* [WHAT THE EXERCISE ASKS] Report every line of the data below that contains the string "text", copying each such line in full.

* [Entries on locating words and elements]

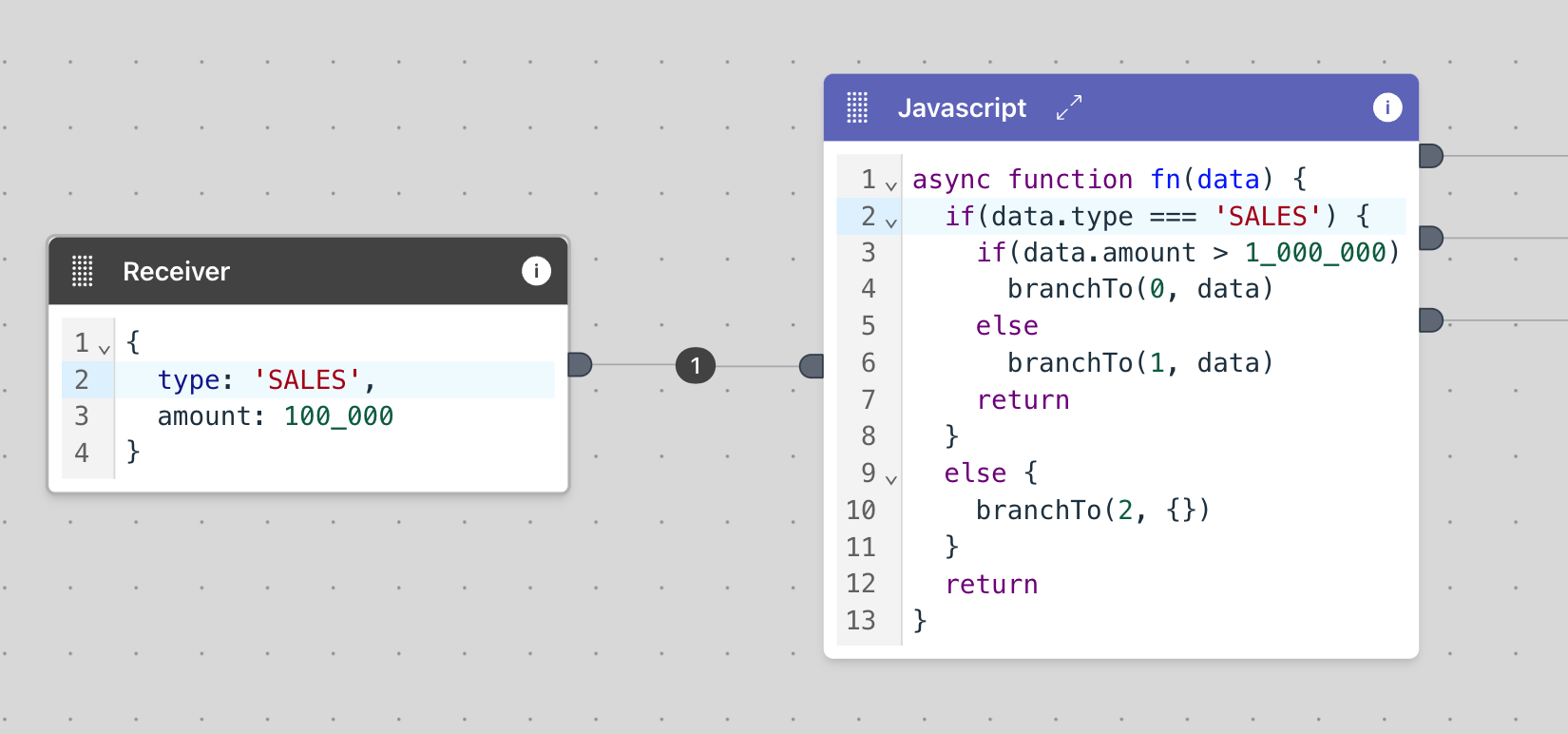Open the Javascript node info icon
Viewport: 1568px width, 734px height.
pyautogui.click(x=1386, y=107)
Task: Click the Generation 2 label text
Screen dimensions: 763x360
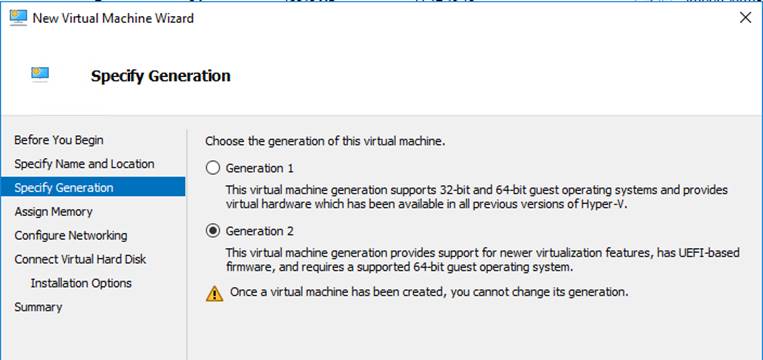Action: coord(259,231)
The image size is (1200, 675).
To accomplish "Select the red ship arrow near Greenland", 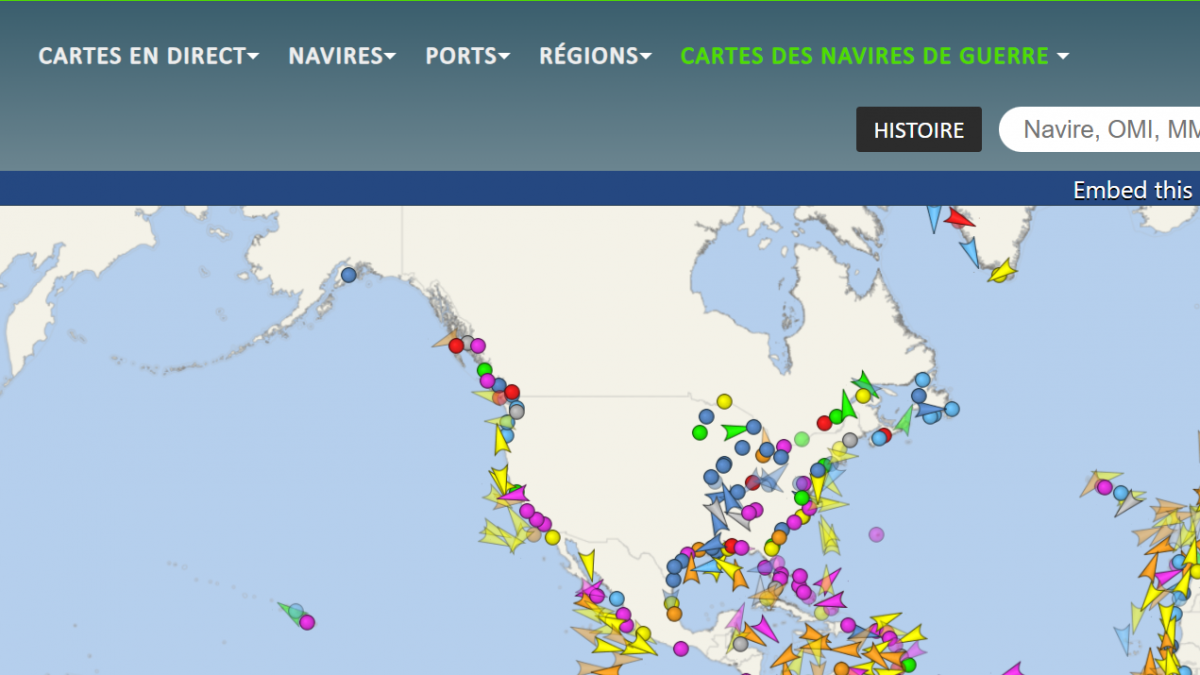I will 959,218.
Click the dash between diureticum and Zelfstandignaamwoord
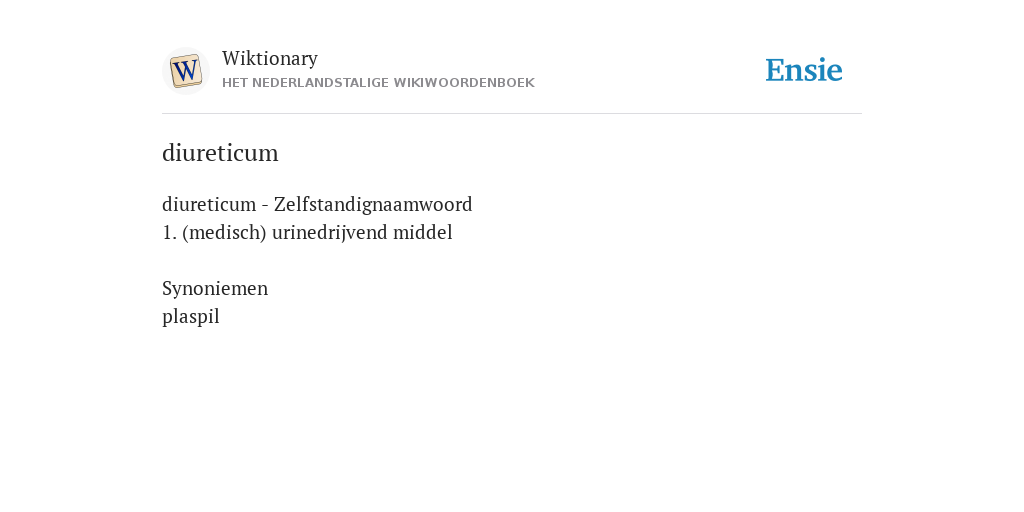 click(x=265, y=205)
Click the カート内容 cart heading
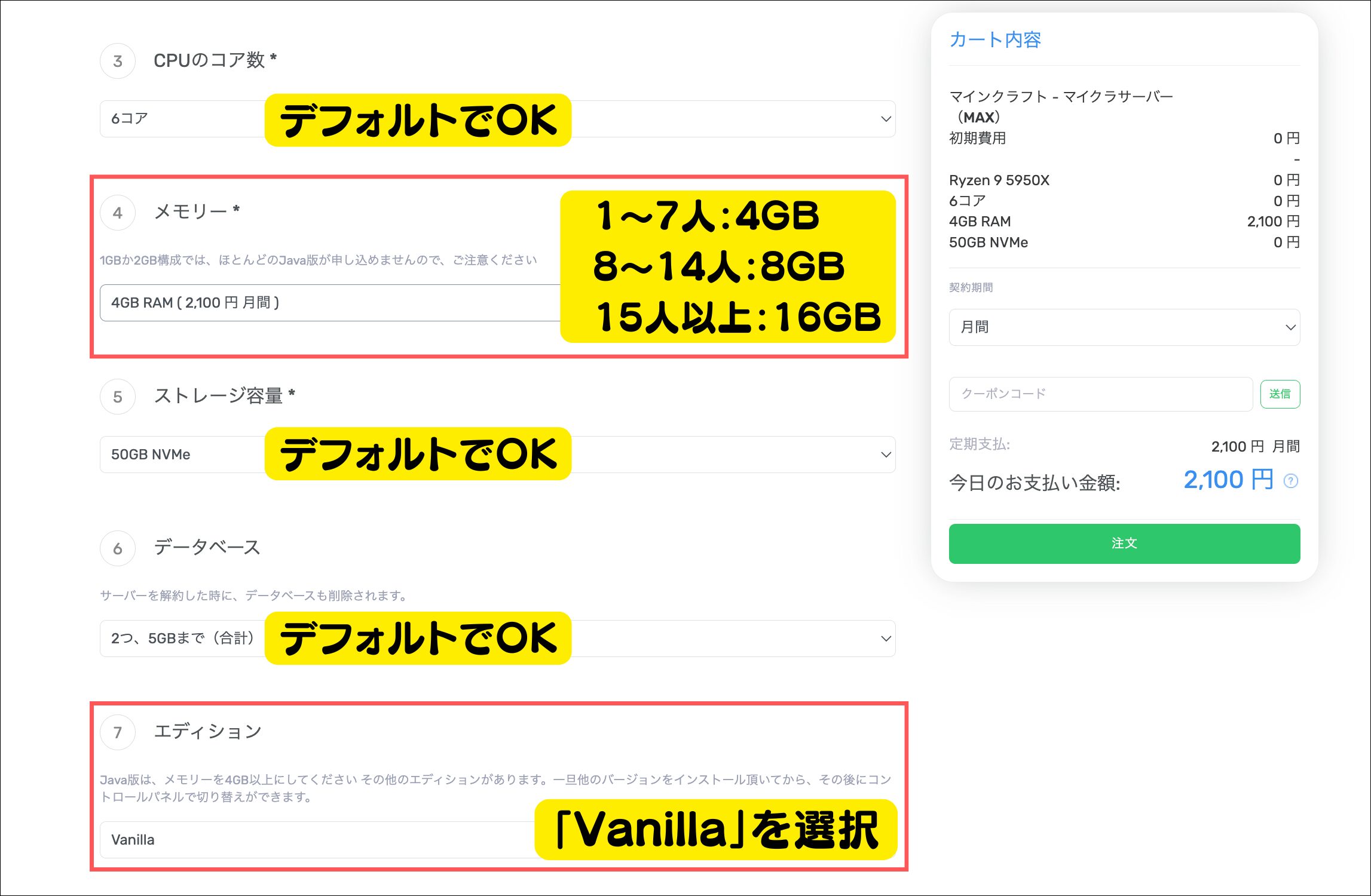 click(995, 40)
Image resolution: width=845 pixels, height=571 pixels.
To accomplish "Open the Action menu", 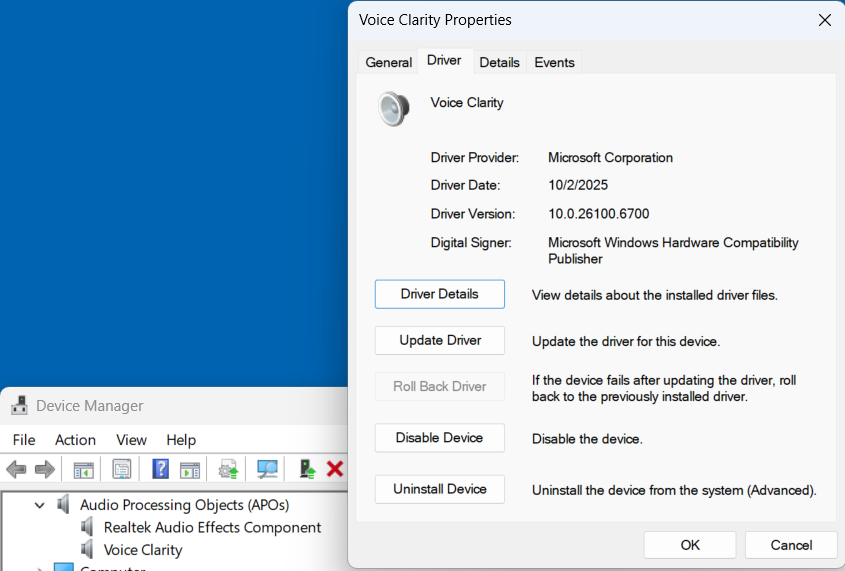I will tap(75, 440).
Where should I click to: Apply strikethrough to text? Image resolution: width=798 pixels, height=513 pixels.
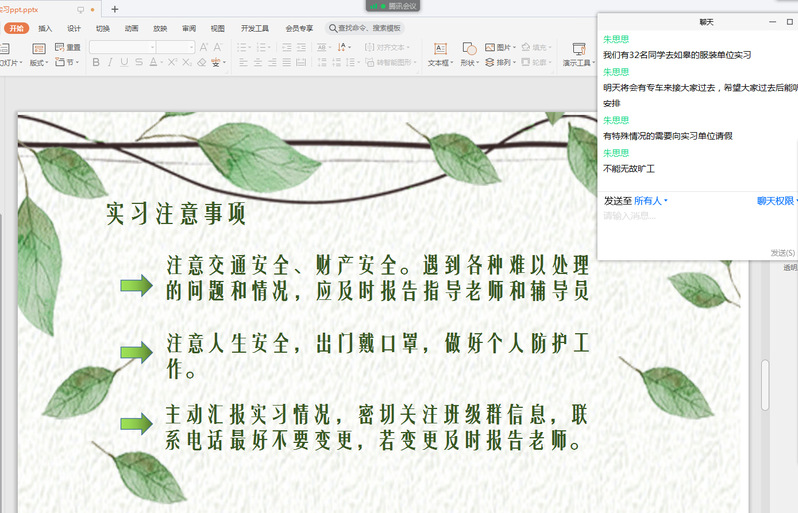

* [EXERCISE OUTPUT]
Task: Click the Generation 2 label text
Where should I click to: Apply strikethrough to text? Image resolution: width=798 pixels, height=513 pixels.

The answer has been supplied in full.